▸ **Material supplied**:
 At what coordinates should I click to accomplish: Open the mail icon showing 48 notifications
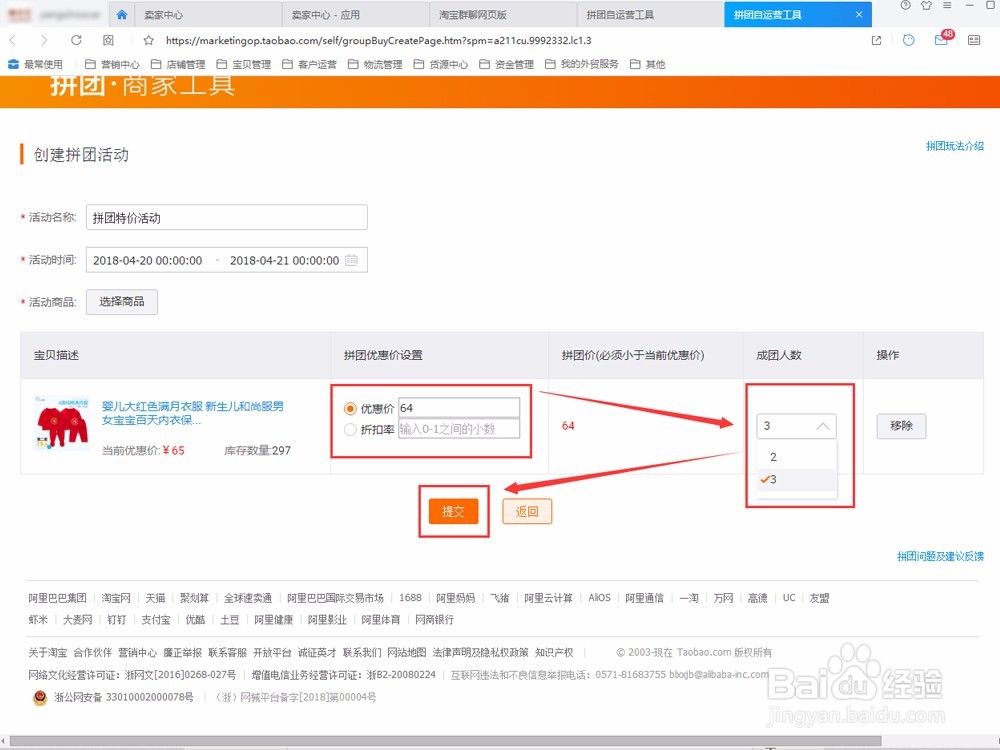click(941, 40)
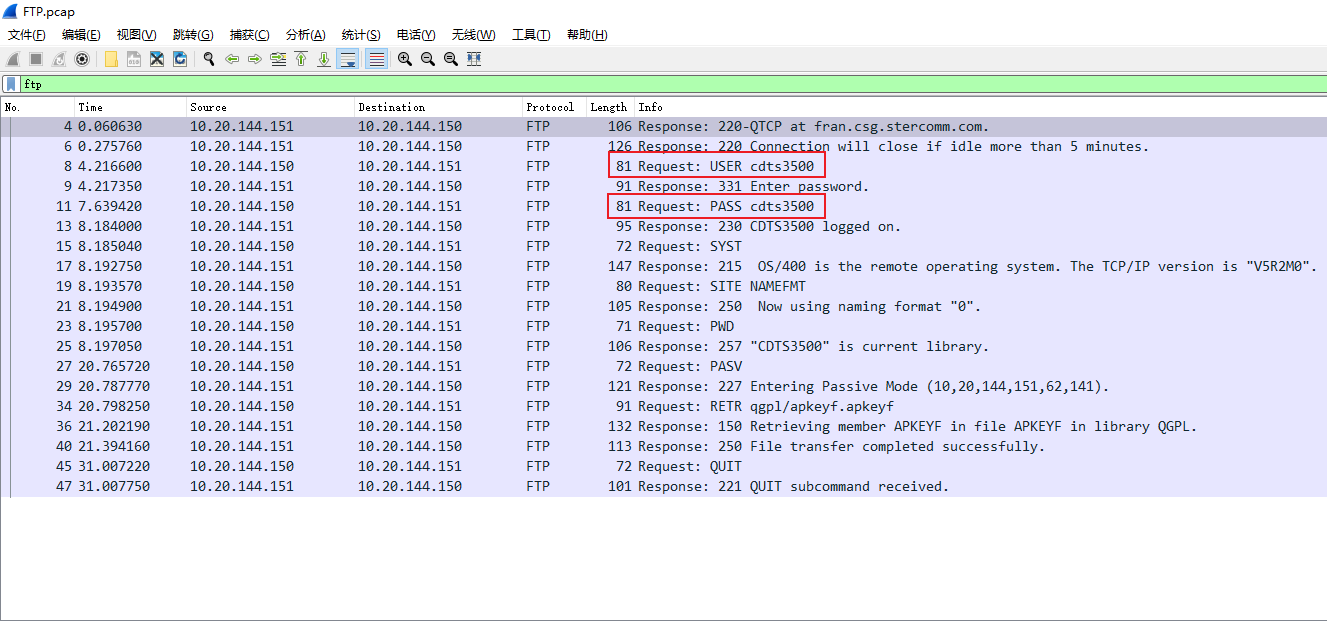
Task: Open the 统计(S) menu
Action: pos(360,35)
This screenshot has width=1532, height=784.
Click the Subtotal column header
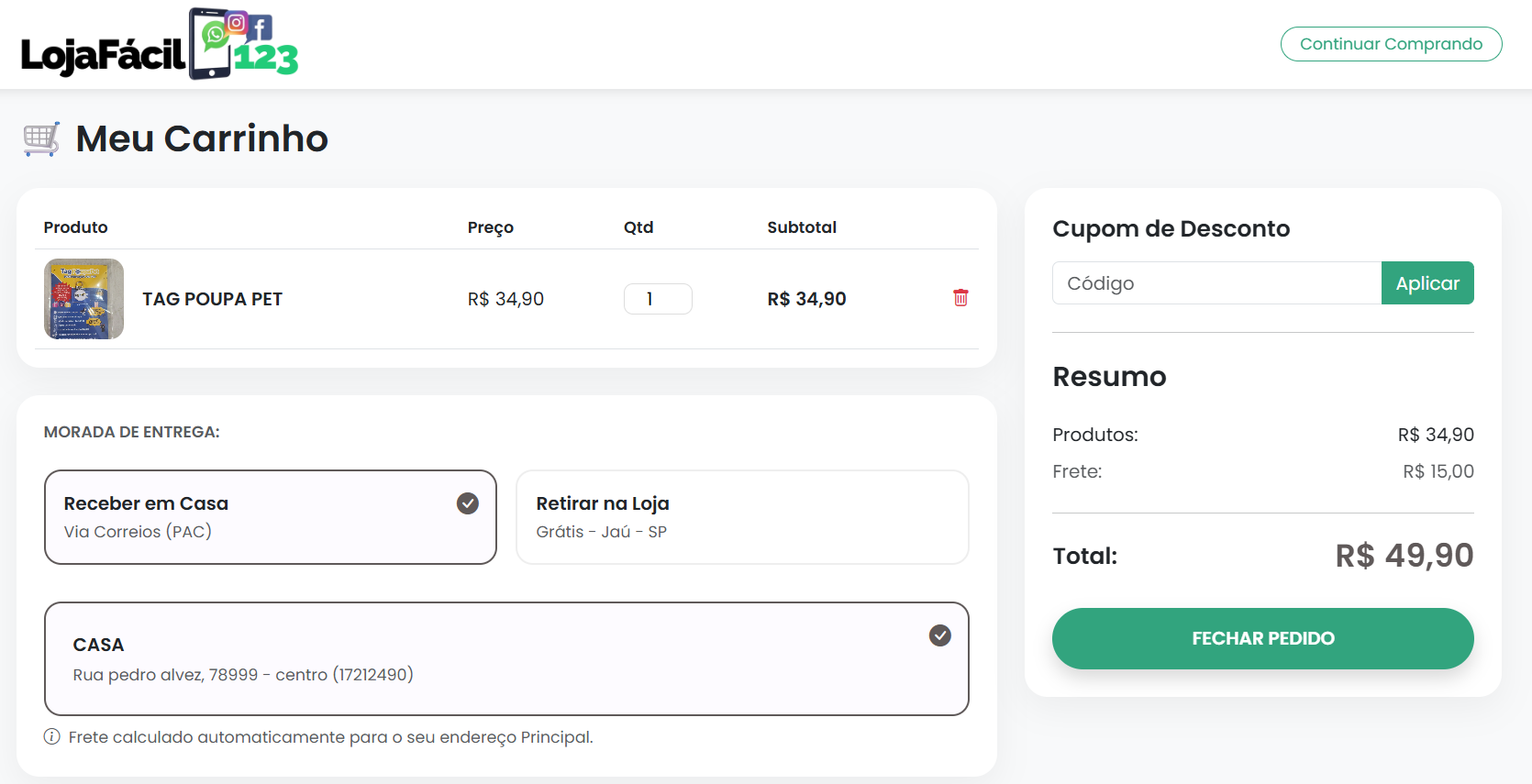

▸ **What is being asked**:
Display each line of the records that contains the string "Open".

▸ **Full solution**:
 At what coordinates should I click to accomplish: Open the mail icon showing 48 notifications
Task: Open the 统计(S) menu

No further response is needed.